Aaron Feuerstein Paid Idle Workers After His Factory Burned
When Malden Mills burned down in 1995, the owner paid all 3,000 employees their full wages for three months — out of his own pocket.
On December 11, 1995, a boiler explosion at Malden Mills in Lawrence, Massachusetts ignited a fire that destroyed three of the factory's buildings and injured 36 workers. Malden Mills made Polartec fleece fabric — the kind used in outdoor gear from Patagonia and REI. Aaron Feuerstein, the 70-year-old owner, could have taken the $300 million insurance settlement and moved production overseas. Instead he announced the next day that all 3,000 employees would continue receiving their full pay and benefits while the factory was rebuilt.
The pledge cost roughly $25 million. Feuerstein, who cited his Jewish faith and Talmudic ethics in interviews, said the workers had built the company's reputation and were not a cost to be managed around disaster. President Clinton invited him to the 1996 State of the Union address as a guest in the gallery. National newspapers treated him as a counterpoint to the wave of factory relocations and downsizing that had defined the early 1990s.
The story has a less tidy ending.
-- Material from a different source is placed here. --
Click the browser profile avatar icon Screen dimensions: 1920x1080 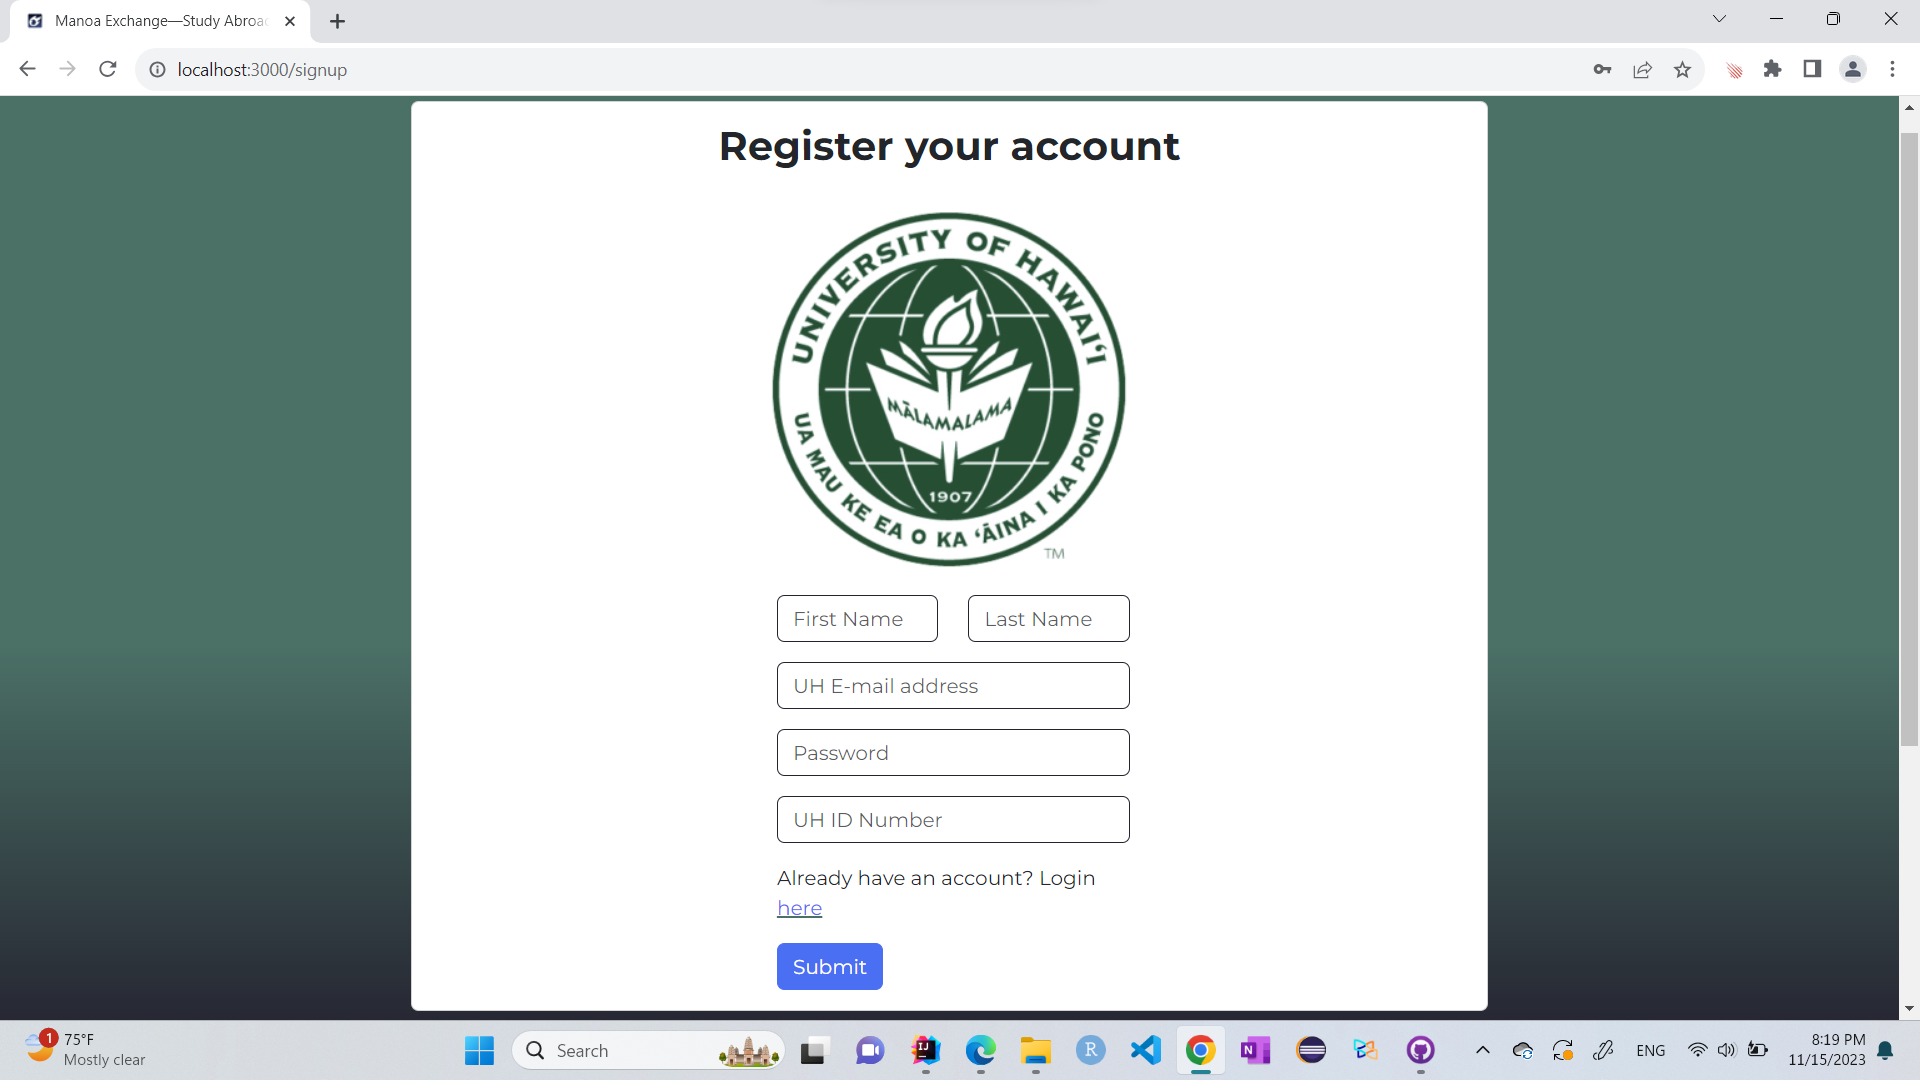(1853, 69)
Rebuilding took longer than expected, and Malden Mills entered bankruptcy protection in 2001, weighed down by the reconstruction debt. Feuerstein spent years trying to reclaim ownership from creditors. The company survived under new owners and still makes Polartec, now headquartered in Denver. Feuerstein's choice was not good business by any standard accounting — but it did preserve a workforce and a skill base in a mill town where both were scarce.